Fears over rising construction costs on Norwich Western Link

06:15 26 May 2022

Council bosses have been warned that rising construction costs caused by the war in Ukraine risk tipping the bill for the Western Link road project “off a cliff”.

Norfolk County Council wants to build the road – to link the A1067 Fakenham Road to the A47 in west Norwich – but officials have admitted that prices for road building materials are currently “very high” due to of the conflict.

It is feared that this means the current estimate of £198m for the 3.9-mile route – which was already likely to rise following a forced route change – could climb even further.

Tom McCabe, the council’s chargeable services manager, told a meeting at County Hall on Wednesday May 25 that the cost of asphalt had risen by 5% in the space of just one month.

He said there were “significant pressures” on the costs of other materials produced in Eastern Europe.

The cost of steel has also risen in recent months, with a 25% jump in March.

Norfolk County Council is currently waiting to hear whether the government will accept the authority’s business case for the road and fund around £168m of the current cost of £198m.

A document revealing how the route of the road would need to be readjusted to avoid protected bats – and how much that would add to the bill – was due to be presented to the Tory-controlled cabinet next month.

But this has been delayed as officers have yet to complete all the required work.

Amid rising material costs, some road projects in other parts of the country – such as a link road in Cumbria – have been delayed.

Emma Corlett, Deputy Leader of the Opposition Labor Group in Norfolk County Council
– Credit: Archant

Emma Corlett, Deputy Leader of the Opposition Labor Group, asked about rising costs at the Infrastructure and Development Select Committee meeting.

Tom McCabe.  Photo: Supplied

Tom McCabe, Pay Services Manager at Norfolk County Council
– Credit: Provided

Mr McCabe said: “We will have to recognize that the construction industry is very hot at the moment.

“But, of all industries, the construction industry is perhaps the most cyclical.

“There will come a time when the demand drops and this will be the best way to chart a course through that.”

Afterwards, Ms Corlett said: “Construction costs have skyrocketed since the county council submitted the business case for Western Link.

“Even if the government agrees to fund the initial amount requested, the council runs a very real risk of having to fill an ever-growing gap of millions.
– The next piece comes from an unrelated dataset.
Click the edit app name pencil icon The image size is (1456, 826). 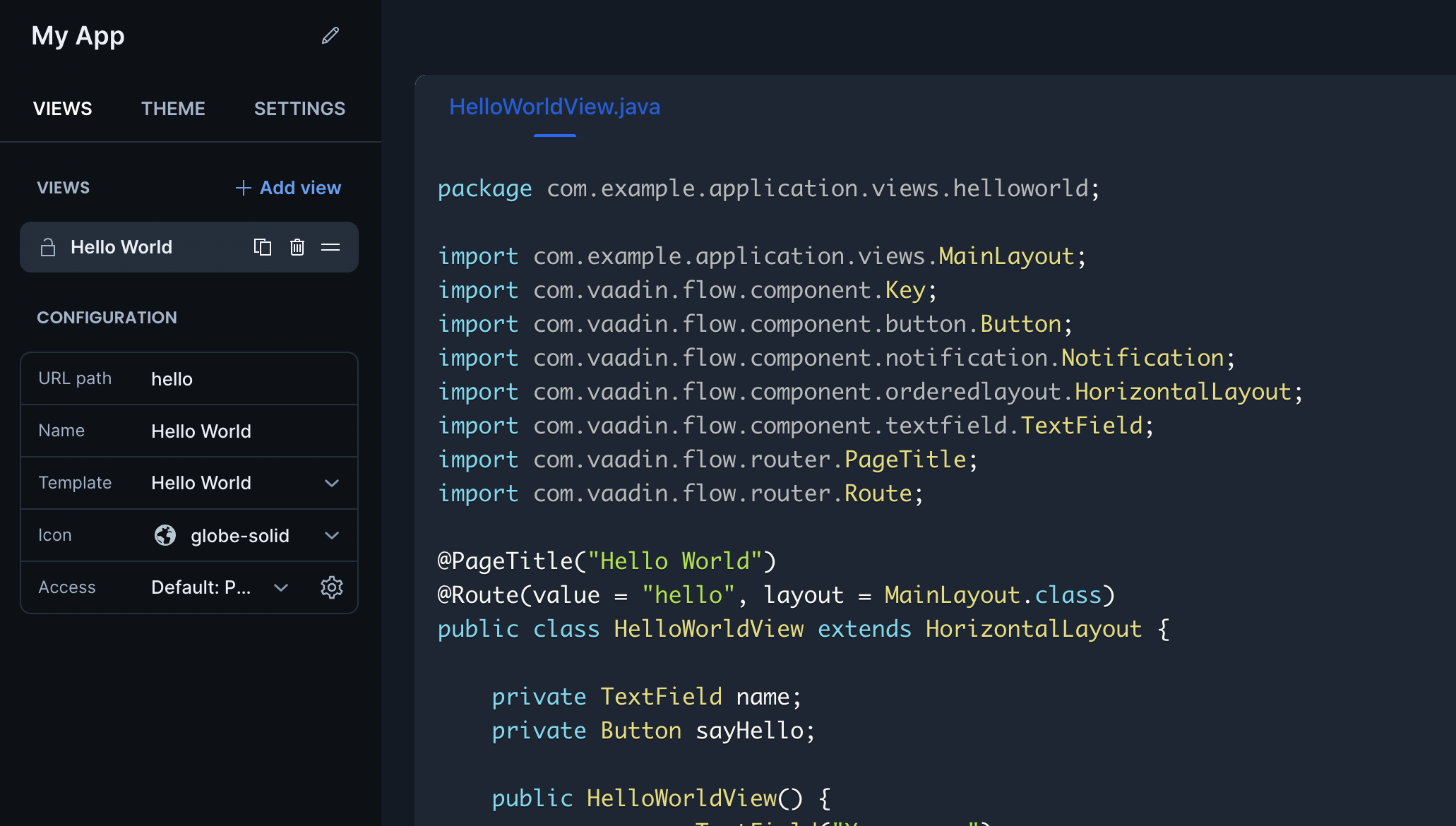tap(328, 35)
“It risks tipping the council off a cliff. Other councils are starting to take a much more sensible approach of putting road construction projects on hold so they can protect services.”
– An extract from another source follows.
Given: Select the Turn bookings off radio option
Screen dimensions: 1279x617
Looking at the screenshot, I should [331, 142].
Fakenham Road where the proposed Western Link route would join just before the roundabout.  Image:

Fakenham Road where the proposed Western Link route would join just before the roundabout. Photo: Daielle Booden
– Credit: Danielle Boden

Proponents of the program say it will reduce rat-running, speed up commute times and boost the economy.

But critics say it will encourage car use and harm the environment.

Vision for transport

At the same council meeting, officers said they were confident they could overcome a possible legal challenge against a transport plan in Norfolk, which includes the Western Link.

The Local Transport Plan is the council’s vision, through to 2036, to improve motorways, encourage the use of walking, cycling, bus and rail and to deliver major projects like the Western Link and the Bypass of Long Stratton.

The select committee agreed to recommend that the cabinet and the full council agree on the plan at a future meeting.

Sharon Blundell, Member of South Norfolk Council.

Sharon Blundell, Member of South Norfolk Council.

But, as Sharon Blundell, a Liberal Democrat adviser to Costessey and supporter of Western Link, pointed out, there has been a suggestion of a legal challenge against the program.

Law firm Leigh Day has written to County Hall warning that Andrew Boswell, former Green County and City Councilman, is set to seek a judicial review of the local transportation plan.

A judicial review, if it reaches this stage, would allow a judge to consider whether the plan is legal.

But Vince Muspratt, the board’s director of growth and development, said he was “comfortable” with the work that had been done.

He told advisers: ‘What I can assure you is that we took our own legal advice every step of the way.